The synergistic effects observed in the Example above (Example 40), are further shown in this Example, which shows that the combinations of payloads act synergistically in effecting cures. Various payload combinations were evaluated for in vivo efficacy in an orthotopic, T-cell excluded, and metastatic model of CPI (immune checkpoint inhibitor) refractory triple-negative breast cancer. For this experiment, 6-8 week-old female BALB/c mice (8 mice per group) were inoculated in the left mammary fat pad with EMT6 tumor cells (ATCC® CRL-2755™) (1×106 cells in 100 PBS). Mice bearing 7 day-old established mammary tumors (˜65 mm3 in volume) were intravenously (IV) injected with a single dose of 1×107 CFUs of strains of YS1646Δasd/ΔFLG/ΔpagP/ΔansB/ΔcsgD containing plasmids encoding the various payloads, alone, or in combination with weekly intraperitoneal (IP) injections of 100 μg of the anti-PD-L1 antibody atezolizumab. The YS1646Δasd/ΔFLG/ΔpagP/ΔansB/ΔcsgD strains contained plasmids encoding muIL-15Rα-IL15sc+huSTING N154S/R284G tazCTT, or muIL-15Rα-IL15sc+huSTING N154S/R284G tazCTT+muAnti-CTLA-4 scFv-Fc, or the control plasmid encoding β-actin, and were compared to treatment with PBS control.
The results are summarized in the table below. The tumors in the PBS-treated mice grew evenly, reaching a max tumor volume at day 31. Treatment of mice with the control β-actin plasmid did not demonstrate much evidence of anti-tumor efficacy (5% tumor growth inhibition (TGI), 2/8 cures), nor did treatment with IP anti-PD-L1 alone (17.9% TGI, 1/8 cures). Mice that were IV treated with the bacterial strain containing a plasmid encoding muIL-15Rα-IL15sc+huSTING N154S/R284G tazCTT demonstrated monotherapy efficacy (59.8% TGI, 3/8 cures), which improved with the combination of IP anti-PD-L1 (77.3% TGI, 5/8 cures). The combination of muIL-15Rα-IL15sc+huSTING N154S/R284G tazCTT+muAnti-CTLA-4 scFv-Fc also demonstrated significant monotherapy efficacy (62.4% TGI, 4/8 cures).
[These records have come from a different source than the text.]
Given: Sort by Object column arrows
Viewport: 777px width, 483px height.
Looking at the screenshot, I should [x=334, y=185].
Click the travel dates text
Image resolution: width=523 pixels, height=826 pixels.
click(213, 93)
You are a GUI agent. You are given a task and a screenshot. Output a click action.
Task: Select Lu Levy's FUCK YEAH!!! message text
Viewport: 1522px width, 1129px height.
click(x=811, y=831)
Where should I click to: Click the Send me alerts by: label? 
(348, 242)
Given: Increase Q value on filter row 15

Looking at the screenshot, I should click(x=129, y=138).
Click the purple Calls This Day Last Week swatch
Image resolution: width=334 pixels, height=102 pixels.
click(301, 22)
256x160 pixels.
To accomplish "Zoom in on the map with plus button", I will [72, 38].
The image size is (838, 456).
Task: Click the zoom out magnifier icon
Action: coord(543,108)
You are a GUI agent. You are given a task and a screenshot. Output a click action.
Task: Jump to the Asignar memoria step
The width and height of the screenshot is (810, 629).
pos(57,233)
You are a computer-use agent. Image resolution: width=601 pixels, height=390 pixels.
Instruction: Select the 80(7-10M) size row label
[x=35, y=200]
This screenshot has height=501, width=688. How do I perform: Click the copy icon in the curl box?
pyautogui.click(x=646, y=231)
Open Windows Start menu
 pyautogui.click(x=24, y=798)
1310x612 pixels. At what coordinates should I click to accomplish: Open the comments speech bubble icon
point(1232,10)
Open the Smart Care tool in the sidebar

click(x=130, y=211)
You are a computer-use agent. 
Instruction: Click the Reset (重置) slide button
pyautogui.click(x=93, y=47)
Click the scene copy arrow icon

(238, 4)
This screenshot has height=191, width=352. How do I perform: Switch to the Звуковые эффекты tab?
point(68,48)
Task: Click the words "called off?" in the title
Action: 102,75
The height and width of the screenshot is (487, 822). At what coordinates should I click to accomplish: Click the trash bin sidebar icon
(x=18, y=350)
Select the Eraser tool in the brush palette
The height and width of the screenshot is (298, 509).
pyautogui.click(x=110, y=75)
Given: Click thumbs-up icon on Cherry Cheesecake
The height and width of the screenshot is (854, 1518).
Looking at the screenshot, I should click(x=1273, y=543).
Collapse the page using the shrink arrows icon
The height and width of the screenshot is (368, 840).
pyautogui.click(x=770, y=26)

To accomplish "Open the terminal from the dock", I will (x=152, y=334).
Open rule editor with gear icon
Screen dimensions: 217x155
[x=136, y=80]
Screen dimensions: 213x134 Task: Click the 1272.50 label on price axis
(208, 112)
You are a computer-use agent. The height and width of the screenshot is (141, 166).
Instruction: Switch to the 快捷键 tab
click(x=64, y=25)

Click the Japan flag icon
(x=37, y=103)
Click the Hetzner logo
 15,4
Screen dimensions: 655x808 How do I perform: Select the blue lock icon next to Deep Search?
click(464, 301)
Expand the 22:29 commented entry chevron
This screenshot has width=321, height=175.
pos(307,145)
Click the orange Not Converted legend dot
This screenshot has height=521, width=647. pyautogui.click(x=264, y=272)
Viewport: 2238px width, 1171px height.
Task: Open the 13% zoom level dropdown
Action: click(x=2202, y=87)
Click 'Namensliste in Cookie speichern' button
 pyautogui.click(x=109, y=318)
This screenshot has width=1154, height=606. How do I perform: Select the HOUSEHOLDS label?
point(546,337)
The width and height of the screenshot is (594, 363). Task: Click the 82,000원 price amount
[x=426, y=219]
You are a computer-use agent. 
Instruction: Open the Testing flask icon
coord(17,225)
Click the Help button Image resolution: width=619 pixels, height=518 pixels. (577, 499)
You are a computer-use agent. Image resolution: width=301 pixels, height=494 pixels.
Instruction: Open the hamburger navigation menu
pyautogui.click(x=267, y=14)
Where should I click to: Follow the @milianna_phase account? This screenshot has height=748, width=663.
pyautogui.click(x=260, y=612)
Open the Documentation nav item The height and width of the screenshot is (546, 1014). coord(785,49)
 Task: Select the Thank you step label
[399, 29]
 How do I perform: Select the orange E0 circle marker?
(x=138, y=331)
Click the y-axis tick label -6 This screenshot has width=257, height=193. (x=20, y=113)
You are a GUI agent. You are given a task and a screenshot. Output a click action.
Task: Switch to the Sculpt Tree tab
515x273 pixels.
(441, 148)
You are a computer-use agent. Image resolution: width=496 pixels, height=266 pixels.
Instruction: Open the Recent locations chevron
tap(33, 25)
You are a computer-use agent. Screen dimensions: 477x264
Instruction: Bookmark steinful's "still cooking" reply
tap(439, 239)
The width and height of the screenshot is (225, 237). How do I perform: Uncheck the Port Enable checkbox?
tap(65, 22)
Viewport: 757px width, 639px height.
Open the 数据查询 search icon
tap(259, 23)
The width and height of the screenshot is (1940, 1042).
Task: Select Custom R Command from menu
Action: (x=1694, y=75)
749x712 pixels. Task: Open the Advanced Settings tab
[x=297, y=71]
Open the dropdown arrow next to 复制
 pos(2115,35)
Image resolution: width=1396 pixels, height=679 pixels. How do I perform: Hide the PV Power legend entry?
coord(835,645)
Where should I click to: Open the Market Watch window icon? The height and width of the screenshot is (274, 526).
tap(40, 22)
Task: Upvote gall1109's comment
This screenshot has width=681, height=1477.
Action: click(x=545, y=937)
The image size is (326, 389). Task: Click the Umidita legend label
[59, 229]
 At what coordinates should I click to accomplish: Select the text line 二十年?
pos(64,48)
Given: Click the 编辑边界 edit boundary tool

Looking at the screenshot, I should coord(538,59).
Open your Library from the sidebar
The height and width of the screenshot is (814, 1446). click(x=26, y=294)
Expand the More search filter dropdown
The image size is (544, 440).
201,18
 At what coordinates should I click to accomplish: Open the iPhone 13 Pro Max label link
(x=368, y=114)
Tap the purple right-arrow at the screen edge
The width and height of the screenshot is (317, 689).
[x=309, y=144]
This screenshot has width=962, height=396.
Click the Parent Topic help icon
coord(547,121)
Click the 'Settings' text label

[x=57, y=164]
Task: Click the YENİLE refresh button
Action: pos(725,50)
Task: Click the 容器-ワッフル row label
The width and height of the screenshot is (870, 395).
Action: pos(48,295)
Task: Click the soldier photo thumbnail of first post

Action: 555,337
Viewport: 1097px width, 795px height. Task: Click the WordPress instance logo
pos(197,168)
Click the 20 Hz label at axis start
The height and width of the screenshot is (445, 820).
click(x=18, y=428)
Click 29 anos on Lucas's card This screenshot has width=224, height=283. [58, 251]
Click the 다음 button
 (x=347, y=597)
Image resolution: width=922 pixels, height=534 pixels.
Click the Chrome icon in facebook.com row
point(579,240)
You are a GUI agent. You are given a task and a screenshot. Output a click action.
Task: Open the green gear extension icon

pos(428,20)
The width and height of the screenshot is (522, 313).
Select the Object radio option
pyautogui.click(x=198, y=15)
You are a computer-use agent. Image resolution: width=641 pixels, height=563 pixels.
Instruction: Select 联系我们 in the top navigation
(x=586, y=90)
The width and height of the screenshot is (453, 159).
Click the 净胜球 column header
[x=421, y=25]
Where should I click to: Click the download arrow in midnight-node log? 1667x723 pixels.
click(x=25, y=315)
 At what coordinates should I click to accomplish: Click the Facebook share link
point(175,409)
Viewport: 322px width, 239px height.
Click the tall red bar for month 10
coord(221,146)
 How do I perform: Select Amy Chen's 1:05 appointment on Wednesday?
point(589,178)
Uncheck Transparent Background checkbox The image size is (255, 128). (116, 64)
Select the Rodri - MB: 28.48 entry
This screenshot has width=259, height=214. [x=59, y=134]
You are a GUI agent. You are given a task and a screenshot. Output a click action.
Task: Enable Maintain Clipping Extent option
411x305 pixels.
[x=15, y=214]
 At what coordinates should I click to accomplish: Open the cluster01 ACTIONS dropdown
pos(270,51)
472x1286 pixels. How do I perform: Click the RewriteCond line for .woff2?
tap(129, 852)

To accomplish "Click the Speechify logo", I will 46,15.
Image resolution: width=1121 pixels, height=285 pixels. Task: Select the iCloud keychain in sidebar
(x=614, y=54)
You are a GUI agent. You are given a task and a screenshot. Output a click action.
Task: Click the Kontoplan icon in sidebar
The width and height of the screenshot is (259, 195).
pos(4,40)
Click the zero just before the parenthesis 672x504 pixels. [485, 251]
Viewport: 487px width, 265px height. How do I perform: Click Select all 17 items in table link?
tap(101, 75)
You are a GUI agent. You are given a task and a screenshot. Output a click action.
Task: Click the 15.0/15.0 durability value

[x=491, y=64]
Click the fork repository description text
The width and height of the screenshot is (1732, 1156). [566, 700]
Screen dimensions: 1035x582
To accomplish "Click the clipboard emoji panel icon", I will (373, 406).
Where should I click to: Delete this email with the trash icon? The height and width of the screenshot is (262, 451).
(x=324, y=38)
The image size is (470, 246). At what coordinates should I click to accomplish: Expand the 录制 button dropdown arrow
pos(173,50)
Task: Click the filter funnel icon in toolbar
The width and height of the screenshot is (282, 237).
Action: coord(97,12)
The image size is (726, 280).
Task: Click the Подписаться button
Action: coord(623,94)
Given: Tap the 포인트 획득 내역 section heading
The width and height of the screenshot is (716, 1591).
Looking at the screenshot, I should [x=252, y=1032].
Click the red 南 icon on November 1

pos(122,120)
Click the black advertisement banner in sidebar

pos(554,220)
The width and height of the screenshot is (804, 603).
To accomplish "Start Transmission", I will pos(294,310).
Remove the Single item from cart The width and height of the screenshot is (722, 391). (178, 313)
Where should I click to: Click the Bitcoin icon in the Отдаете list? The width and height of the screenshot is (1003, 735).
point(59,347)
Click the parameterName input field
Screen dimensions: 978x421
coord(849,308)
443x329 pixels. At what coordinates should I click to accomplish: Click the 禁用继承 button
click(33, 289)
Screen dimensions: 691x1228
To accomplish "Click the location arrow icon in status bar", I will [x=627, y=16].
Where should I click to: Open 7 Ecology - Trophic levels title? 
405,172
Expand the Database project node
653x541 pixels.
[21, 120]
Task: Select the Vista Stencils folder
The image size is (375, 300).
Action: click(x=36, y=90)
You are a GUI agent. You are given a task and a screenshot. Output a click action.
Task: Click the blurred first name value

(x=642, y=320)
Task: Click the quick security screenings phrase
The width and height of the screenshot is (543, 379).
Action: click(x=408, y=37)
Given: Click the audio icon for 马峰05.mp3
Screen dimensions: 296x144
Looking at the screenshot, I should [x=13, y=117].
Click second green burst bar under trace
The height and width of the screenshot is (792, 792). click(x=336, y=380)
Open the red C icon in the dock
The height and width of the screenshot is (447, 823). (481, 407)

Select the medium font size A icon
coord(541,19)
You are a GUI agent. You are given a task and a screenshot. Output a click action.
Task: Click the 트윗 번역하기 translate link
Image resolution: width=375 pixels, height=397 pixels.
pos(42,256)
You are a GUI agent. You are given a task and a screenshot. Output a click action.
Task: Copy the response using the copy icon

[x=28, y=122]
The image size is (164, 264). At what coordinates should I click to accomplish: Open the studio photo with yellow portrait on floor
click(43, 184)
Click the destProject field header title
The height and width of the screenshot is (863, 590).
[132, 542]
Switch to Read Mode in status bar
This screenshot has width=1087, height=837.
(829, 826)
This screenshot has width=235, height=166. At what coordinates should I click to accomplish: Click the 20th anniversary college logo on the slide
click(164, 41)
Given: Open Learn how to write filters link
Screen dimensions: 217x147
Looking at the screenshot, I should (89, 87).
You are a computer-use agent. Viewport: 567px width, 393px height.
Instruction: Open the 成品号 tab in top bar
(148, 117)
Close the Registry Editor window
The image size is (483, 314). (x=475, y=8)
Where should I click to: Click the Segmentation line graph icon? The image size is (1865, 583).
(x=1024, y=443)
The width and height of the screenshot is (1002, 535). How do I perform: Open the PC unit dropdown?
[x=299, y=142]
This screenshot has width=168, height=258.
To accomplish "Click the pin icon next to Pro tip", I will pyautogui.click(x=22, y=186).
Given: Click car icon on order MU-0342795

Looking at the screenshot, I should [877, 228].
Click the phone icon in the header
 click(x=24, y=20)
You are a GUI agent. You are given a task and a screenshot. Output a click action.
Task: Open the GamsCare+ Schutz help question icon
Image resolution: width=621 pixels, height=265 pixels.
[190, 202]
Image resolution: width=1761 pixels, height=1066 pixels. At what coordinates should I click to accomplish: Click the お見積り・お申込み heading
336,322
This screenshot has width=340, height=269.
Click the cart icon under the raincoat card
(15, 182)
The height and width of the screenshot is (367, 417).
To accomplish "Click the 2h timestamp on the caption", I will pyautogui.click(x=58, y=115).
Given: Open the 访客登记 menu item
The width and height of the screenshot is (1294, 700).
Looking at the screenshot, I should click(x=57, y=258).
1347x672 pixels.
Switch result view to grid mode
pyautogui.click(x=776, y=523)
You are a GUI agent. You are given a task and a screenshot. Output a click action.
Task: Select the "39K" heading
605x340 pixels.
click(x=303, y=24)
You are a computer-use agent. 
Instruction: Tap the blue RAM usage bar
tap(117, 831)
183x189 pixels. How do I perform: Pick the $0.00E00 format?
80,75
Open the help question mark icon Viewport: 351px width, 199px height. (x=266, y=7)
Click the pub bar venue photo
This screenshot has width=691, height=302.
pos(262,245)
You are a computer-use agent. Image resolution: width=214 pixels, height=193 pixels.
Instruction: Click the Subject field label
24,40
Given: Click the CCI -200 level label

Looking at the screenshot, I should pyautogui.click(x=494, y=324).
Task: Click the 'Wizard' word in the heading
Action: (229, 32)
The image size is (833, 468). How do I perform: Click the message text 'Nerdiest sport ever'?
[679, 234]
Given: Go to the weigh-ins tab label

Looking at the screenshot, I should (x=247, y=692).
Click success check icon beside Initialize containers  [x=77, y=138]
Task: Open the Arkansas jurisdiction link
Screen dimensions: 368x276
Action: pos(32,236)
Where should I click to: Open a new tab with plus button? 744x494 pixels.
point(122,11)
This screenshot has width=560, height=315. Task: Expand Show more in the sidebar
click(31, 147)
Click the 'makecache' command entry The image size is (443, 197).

The therapeutic payload combinations were very well tolerated, and mice did not lose weight during the study. These data demonstrate the in vivo potency of IV administered immunostimulatory bacteria encoding the combinations of muIL-15Rα-IL15sc+huSTINGN154S/R284G tazCTT, alone, or enhanced with IP administered anti-PD-L1, and muIL-15Rα-IL15sc+huSTING N154S/R284G tazCTT+muAnti-CTLA-4 scFv-Fc, in an orthotopic, T-cell excluded, and metastatic model of checkpoint inhibitor refractory triple-negative breast cancer (TNBC).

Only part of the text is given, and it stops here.